Please copy, exactly as they appear below, the lines from the one containing "Pharmacy Laboratory Equipment (837, 1487)" through the one containing "Medical Anatomy Instrument (1136, 1319)".

++++ Task data ++++

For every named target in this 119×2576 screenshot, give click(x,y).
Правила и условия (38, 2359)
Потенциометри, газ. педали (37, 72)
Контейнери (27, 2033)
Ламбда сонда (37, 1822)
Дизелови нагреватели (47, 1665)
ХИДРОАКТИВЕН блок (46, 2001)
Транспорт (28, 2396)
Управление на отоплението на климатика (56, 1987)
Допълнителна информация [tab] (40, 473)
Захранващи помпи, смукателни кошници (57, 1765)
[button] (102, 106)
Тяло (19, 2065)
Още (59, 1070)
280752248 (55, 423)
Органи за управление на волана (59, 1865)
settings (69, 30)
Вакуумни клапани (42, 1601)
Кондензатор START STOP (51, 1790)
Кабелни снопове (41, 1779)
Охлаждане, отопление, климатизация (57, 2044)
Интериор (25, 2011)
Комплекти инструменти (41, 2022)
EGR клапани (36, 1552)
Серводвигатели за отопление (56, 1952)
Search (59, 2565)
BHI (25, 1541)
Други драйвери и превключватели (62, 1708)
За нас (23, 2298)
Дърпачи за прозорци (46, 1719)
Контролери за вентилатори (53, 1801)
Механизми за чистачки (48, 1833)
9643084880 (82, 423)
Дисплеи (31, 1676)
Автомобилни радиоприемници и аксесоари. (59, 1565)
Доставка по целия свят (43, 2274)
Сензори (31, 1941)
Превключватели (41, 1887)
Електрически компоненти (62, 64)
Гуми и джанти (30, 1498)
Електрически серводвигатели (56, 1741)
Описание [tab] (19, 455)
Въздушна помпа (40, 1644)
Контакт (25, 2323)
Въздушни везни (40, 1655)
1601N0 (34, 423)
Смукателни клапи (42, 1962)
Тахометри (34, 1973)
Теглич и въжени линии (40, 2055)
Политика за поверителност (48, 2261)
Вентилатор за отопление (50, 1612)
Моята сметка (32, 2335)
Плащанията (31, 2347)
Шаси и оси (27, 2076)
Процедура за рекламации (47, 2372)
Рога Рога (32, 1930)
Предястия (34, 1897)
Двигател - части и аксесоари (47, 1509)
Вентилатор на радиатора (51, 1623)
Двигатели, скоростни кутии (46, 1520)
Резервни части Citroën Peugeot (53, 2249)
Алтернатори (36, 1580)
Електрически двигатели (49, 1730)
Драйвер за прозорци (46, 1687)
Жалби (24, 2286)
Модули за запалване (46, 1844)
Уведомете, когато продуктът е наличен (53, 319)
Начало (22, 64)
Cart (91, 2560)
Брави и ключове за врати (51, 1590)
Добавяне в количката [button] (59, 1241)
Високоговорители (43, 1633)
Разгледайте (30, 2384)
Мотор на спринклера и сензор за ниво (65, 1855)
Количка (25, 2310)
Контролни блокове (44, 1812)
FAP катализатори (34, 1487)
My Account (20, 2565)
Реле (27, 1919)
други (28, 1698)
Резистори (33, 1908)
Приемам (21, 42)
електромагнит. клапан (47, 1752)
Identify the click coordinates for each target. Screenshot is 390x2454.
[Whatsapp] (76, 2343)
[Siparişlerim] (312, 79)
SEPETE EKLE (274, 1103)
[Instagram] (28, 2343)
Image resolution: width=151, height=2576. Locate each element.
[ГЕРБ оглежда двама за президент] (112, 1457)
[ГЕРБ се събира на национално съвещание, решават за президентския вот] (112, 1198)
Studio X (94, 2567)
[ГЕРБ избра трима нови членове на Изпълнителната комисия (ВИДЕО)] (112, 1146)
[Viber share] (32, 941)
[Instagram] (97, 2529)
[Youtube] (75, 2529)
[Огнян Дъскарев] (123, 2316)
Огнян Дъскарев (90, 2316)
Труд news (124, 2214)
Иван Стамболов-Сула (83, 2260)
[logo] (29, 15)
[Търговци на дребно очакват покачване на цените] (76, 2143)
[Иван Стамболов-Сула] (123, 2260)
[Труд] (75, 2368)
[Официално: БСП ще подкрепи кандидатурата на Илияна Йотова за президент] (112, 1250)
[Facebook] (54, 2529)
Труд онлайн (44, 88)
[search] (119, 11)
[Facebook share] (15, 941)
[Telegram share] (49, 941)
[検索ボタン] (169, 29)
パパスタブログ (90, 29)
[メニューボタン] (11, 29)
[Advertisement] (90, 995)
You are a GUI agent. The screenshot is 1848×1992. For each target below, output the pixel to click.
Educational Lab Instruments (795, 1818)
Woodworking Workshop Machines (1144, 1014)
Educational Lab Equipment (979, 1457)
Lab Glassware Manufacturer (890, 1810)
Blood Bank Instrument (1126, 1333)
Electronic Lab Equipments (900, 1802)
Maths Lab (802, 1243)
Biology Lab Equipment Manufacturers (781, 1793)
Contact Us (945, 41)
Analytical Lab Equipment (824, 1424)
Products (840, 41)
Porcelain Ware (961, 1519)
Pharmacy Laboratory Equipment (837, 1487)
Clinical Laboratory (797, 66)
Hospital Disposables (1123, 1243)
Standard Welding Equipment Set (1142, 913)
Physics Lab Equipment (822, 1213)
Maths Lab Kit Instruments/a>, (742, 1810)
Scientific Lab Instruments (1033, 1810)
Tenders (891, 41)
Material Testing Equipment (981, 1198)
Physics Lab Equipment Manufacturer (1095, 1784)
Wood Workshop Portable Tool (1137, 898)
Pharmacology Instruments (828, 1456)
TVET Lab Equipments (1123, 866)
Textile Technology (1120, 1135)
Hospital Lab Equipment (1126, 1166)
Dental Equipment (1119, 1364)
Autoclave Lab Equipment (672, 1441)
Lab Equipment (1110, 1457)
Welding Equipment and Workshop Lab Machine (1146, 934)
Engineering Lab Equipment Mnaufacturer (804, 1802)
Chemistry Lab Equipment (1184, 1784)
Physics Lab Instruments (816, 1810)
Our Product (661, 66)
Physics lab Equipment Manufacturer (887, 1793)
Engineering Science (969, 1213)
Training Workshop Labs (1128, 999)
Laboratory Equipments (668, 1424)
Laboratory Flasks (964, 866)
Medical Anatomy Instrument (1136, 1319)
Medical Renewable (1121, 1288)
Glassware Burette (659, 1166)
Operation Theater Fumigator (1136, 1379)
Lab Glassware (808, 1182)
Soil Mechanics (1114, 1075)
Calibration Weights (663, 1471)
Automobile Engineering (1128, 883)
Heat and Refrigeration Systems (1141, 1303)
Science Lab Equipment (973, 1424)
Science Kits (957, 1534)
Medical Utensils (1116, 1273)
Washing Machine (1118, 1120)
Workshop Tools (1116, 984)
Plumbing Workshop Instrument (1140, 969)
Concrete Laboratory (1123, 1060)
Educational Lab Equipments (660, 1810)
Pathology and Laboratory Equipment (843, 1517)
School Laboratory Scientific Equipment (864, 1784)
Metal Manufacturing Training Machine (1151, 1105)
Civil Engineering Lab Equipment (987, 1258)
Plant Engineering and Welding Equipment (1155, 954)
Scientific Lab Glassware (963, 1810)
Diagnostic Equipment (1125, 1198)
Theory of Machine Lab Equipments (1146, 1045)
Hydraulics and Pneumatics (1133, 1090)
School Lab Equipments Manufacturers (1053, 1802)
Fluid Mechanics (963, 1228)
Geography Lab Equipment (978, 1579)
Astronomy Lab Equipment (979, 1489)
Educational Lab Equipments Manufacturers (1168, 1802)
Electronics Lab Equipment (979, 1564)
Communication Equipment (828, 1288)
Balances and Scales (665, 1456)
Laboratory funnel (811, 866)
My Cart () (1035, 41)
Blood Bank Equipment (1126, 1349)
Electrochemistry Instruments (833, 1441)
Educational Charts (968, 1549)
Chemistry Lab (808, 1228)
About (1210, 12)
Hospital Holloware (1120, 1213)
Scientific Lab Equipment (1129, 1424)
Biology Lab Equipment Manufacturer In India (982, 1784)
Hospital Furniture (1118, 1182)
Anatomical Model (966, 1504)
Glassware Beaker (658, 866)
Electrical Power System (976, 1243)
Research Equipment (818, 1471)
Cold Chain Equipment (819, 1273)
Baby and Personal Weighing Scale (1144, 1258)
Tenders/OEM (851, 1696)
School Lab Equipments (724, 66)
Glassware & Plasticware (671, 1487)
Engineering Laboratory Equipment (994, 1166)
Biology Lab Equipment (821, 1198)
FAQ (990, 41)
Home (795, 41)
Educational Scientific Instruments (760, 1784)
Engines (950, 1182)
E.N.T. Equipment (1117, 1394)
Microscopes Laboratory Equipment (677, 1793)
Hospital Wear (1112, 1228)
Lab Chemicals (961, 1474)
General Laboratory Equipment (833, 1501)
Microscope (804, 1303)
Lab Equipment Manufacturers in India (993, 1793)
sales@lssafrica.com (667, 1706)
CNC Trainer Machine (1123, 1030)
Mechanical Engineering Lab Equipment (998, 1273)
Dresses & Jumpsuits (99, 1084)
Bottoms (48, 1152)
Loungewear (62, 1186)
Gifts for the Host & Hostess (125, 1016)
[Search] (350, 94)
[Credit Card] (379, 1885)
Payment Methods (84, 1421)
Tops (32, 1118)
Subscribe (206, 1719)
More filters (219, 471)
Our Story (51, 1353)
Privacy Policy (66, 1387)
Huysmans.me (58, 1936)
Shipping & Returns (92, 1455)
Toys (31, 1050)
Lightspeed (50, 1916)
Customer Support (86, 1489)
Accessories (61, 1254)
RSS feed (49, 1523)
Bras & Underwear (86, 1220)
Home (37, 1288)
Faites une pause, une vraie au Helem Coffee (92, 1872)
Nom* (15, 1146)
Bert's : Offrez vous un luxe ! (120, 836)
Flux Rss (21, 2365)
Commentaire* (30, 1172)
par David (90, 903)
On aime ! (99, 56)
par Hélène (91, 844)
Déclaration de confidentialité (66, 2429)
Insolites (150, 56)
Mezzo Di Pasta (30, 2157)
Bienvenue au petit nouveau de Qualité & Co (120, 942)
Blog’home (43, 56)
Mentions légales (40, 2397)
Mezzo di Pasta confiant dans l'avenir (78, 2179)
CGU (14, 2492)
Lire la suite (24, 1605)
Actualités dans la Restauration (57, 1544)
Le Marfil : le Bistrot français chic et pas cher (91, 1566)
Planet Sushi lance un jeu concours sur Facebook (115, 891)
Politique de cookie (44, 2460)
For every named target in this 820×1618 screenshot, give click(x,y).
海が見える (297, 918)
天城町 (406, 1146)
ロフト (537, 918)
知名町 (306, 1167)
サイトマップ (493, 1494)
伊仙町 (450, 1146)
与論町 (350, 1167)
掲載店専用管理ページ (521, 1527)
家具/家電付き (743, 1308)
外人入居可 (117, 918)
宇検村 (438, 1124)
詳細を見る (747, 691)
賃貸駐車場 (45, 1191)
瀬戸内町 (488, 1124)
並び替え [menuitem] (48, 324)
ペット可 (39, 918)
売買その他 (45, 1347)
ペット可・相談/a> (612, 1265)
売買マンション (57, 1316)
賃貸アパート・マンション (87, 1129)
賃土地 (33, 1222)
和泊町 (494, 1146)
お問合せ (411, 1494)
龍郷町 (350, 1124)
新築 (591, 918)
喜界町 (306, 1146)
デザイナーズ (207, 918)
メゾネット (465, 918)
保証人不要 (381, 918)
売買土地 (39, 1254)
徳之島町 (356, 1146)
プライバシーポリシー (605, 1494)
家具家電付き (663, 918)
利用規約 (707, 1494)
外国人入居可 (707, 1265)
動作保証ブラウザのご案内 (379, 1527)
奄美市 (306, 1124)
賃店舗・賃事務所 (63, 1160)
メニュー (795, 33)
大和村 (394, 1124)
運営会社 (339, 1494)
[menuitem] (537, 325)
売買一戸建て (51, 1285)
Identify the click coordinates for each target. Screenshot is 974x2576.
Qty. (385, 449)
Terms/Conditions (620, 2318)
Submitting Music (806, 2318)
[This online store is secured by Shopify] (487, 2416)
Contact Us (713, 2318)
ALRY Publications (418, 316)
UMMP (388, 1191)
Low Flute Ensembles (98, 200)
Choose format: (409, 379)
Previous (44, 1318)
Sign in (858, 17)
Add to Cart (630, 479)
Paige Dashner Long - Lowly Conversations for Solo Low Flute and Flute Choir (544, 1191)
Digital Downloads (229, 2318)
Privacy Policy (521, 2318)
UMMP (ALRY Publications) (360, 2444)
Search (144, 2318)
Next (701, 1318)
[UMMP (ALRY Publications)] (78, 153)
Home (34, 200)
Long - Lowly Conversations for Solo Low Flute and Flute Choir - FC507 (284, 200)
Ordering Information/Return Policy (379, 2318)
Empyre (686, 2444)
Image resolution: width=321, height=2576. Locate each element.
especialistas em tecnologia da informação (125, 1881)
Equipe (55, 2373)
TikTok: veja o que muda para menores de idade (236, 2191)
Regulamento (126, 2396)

++++

# Solution for this exercise:
Pharmacy Laboratory Equipment (837, 1487)
Clinical Laboratory (797, 66)
Hospital Disposables (1123, 1243)
Standard Welding Equipment Set (1142, 913)
Physics Lab Equipment (822, 1213)
Maths Lab Kit Instruments/a>, (742, 1810)
Scientific Lab Instruments (1033, 1810)
Tenders (891, 41)
Material Testing Equipment (981, 1198)
Physics Lab Equipment Manufacturer (1095, 1784)
Wood Workshop Portable Tool (1137, 898)
Pharmacology Instruments (828, 1456)
TVET Lab Equipments (1123, 866)
Textile Technology (1120, 1135)
Hospital Lab Equipment (1126, 1166)
Dental Equipment (1119, 1364)
Autoclave Lab Equipment (672, 1441)
Lab Equipment (1110, 1457)
Welding Equipment and Workshop Lab Machine (1146, 934)
Engineering Lab Equipment Mnaufacturer (804, 1802)
Chemistry Lab Equipment (1184, 1784)
Physics Lab Instruments (816, 1810)
Our Product (661, 66)
Physics lab Equipment Manufacturer (887, 1793)
Engineering Science (969, 1213)
Training Workshop Labs (1128, 999)
Laboratory Equipments (668, 1424)
Laboratory Flasks (964, 866)
Medical Anatomy Instrument (1136, 1319)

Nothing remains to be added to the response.